What does a donation accomplish?
Every dollar donated goes to programs — operational costs are covered separately through the team-building business and corporate partnerships. Donations fund Sweet Case duffle bags that replace the trash bags kids are given when they move between placements. Each bag is decorated by a volunteer and stuffed with a teddy bear, blanket, hygiene kit, coloring book, and crayons. Beyond that, funds support bike builds, skateboard builds, birthday boxes, superhero boxes, STEM kits, academic services, emergency rapid response resources, and higher education support. Ninety-two percent of total organizational spending goes directly to children, with just 6% on general operations and 2% on fundraising.
Where do they serve?
All 50 states — Foster Love partners with more than 2,400 local foster care agencies across the country to distribute resources and connect volunteers with foster youth in their own communities.
In 2008, Danny Mendoza was a junior in high school when he learned that his nine-year-old cousin Roger had ended up in the foster care system and was sleeping in a vehicle.

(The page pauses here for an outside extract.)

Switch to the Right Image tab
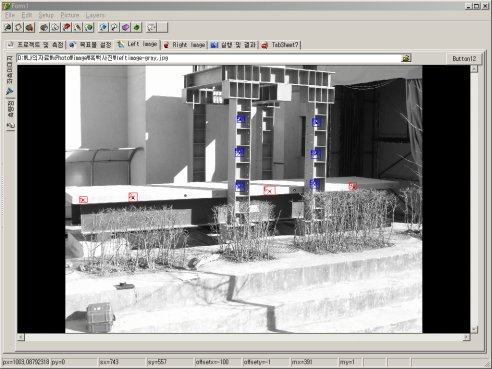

Danny was sixteen — too young to become a foster parent, too young for most people to take seriously. But he wasn't too young to do something. He started collecting recycled cans to fund a sports camp for kids in foster care. That was the whole operation: one kid, some cans, and a camp.
That small start turned into something nobody expected. The sports camp became an organization. The organization became a movement. Today, Foster Love has served over a million foster youth across all 50 states.

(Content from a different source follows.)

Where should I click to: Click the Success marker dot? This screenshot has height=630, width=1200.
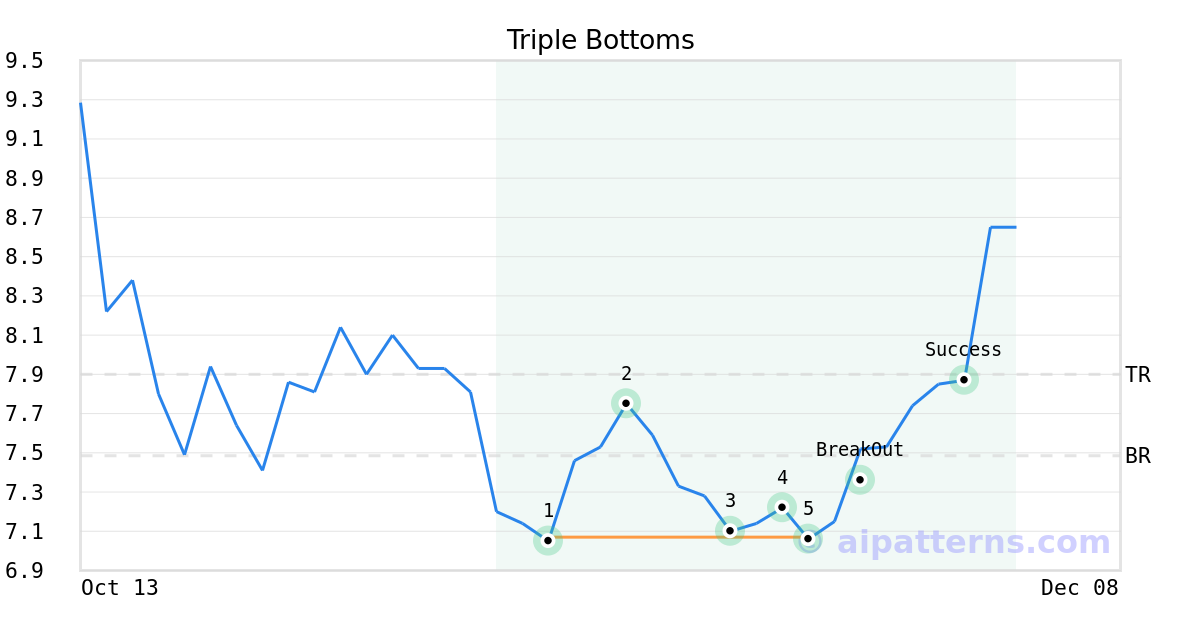pos(964,380)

The thing that makes us different isn't just our size — it's how we pay for it. Early on, we realized that the typical nonprofit fundraising cycle was a trap. You spend half your energy asking people for money and the other half justifying how you spent it. So we built a team-building company. Corporations pay us to run service activities for their employees — decorating duffle bags, building bikes, assembling birthday and STEM boxes — and the profits from that business fund our entire operation. That means when you donate to Foster Love, every single dollar goes to kids. Not overhead. Not salaries. Not rent. Kids.
The program we're best known for is the Sweet Case. When children in foster care get moved from one home to another — which happens a lot — they're usually handed a couple of garbage bags to carry their stuff in. Think about that for a second. You're a kid, your whole life just got upended again, and someone hands you a trash bag like your belongings are garbage. We replace those bags with personalized blue duffle bags stuffed with a teddy bear, a blanket, a hygiene kit, a coloring book, and crayons. Volunteers decorate every single one. It's a small thing that says something enormous: you matter, and your stuff matters, and you are not trash.

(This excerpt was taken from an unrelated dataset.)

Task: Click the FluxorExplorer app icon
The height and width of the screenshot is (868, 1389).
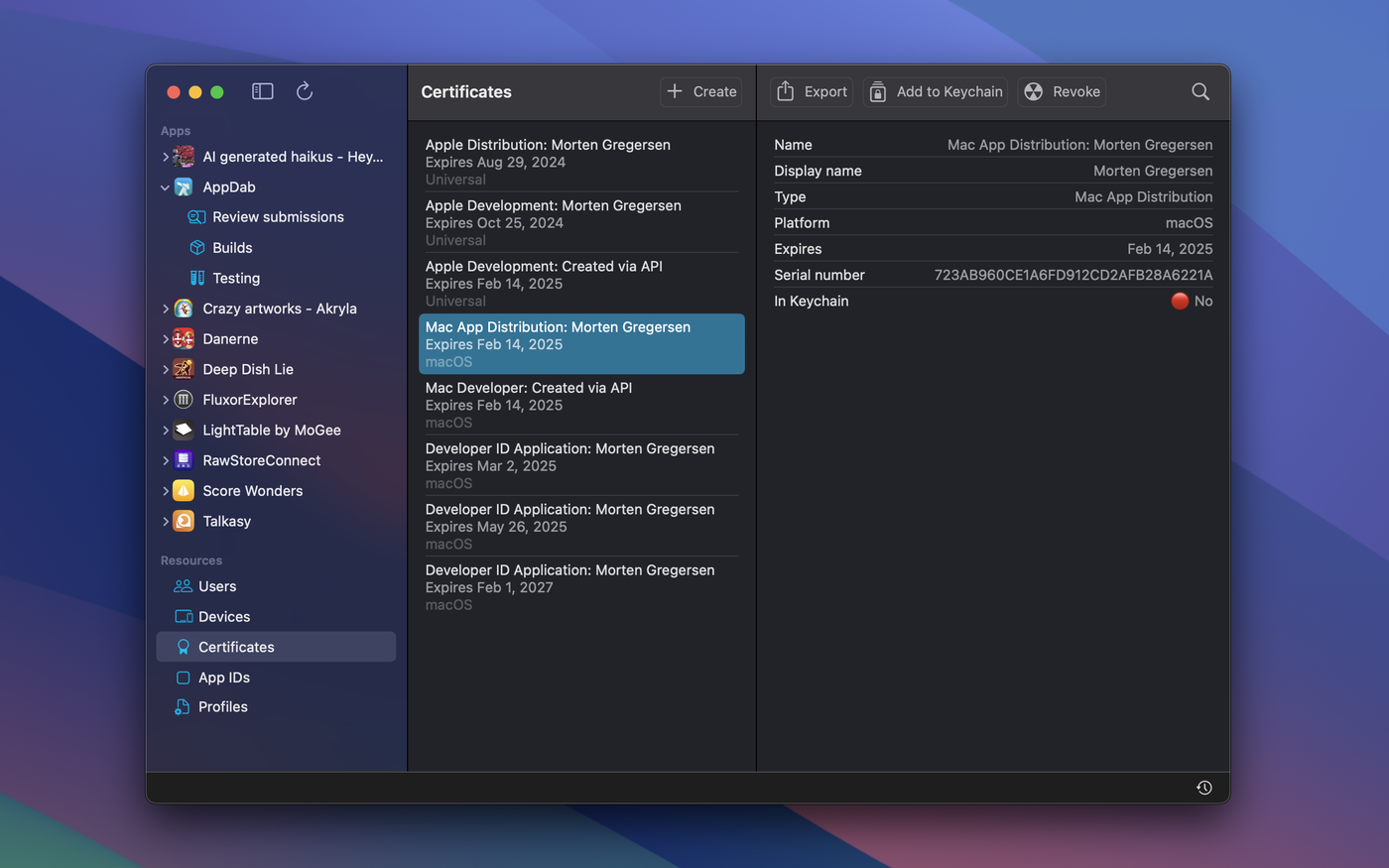Action: point(184,400)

We work with over 2,400 agency partners across the country. When someone donates or volunteers in their city, those resources stay local. The bikes go to kids in their community. The birthday boxes show up at their local agency. That connection between giving and local impact is something we protect fiercely.
We've been at this for almost twenty years now and we're nowhere close to done. There are still 430,000 kids in the system. There are still kids carrying garbage bags. And as long as that's true, we've got work to do.